There are many definitions, but in a general sense, AGI refers to the potential that we develop an AI system that performs most tasks that require intelligence better than or at the same level as humans.
People who believe this might happen are concerned about whether these models are going to be aligned with human values. In other words, if they’re more intelligent than the average human, it’s not clear that they’ll actually help us.
Some sci-fi ideas about AIs taking over the world or hurting a lot of humans are getting a lot of media attention. One reason people think this might happen is an AI can often act better on its objectives if it has more resources. Hypothetically, an AI system might decide that manipulating humans, or hurting them in some way, might make it easier to acquire resources. This scenario is not going to happen today, but the potential risk is why luminaries such as Geoffrey Hinton emphasize the importance of studying and better understanding the models we are training.
How are U of T researchers working to tackle the short- and long-term risks of AI?
There are five key areas of AI alignment research: specification, interpretability, monitoring, robustness and governance. The Schwartz Reisman Institute is at the forefront of bringing together people from different disciplines to try to steer this technology in a positive direction.
In the case of specification, a common approach to fix the problem of reward misspecification is a technique that allows models to learn from human feedback. This is already being put into practice in training LLMs like ChatGPT. Going forward, some researchers are looking for ways to encode a set of human principles for future advanced models to follow. An important question that we can all think about is alignment to whom?What sort of guidelines do we want these models to follow?
Then there’s interpretability. A lot of these giant models, like ChatGPT, might have millions or even billions of parameters. These parameters take in an input and then compute a complicated mathematical function to give us the output — but we’re not always sure what happens in this “black box” in the middle. The goal of interpretability is to try to better understand how a model arrives at a given decision. For example, Roger Grosse, an associate professor in the department of computer science in the Faculty of Arts & Science and faculty affiliate at SRI, and his students are researching influence functions, which aims to understand which training examples are most responsible producing a certain output.

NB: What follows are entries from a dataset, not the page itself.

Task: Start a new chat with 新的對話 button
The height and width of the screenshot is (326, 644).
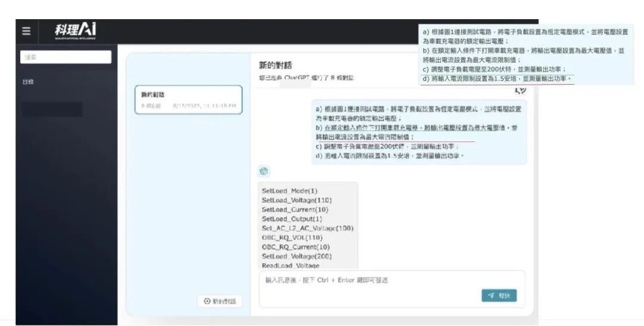Action: 219,301
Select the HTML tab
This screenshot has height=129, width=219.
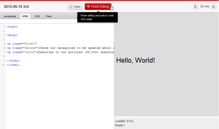(25, 16)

Another area is monitoring. Due to the presence of emergent behaviours, sometimes we don’t actually know what a new model is capable of until a bunch of different researchers and practitioners poke around and figure it out. This area of research aims to create systematic ways to understand how capable a model actually is. For example, PhD students Yangjun Ruan and Honghua Dong are among the U of T researchers who co-authored a paper that used simulation testing to evaluate the safety risks that could arise from giving current LLMs access to tools such as email and bank accounts.
Robustness is a term that broadly refers to making sure that AI models are resistant to unusual events or manipulations by bad actors. That means models shouldn’t be sensitive to small changes and should behave consistently in various circumstances. SRI Faculty Affiliate Nicolas Papernot, an assistant professor in the [Edward S. Rogers Sr.] department of computer engineering in the Faculty of Applied Science & Engineering and the department of computer science, has been working on trustworthy machine learning, which seeks to address some of these challenges.
Finally, there’s governance. Many different countries are trying to develop rules on how we should regulate AI. For example, SRI Chair Gillian Hadfield has been influential in pushing for policies to curb the dangers of highly capable frontier AI models. There’s also research on the technical side about tools to hold AI developers accountable. PhD student Dami Choi and Associate Professor David Duvenaud recently co-authored a paper developing a method to check that a model is actually trained on the data that the organization claims.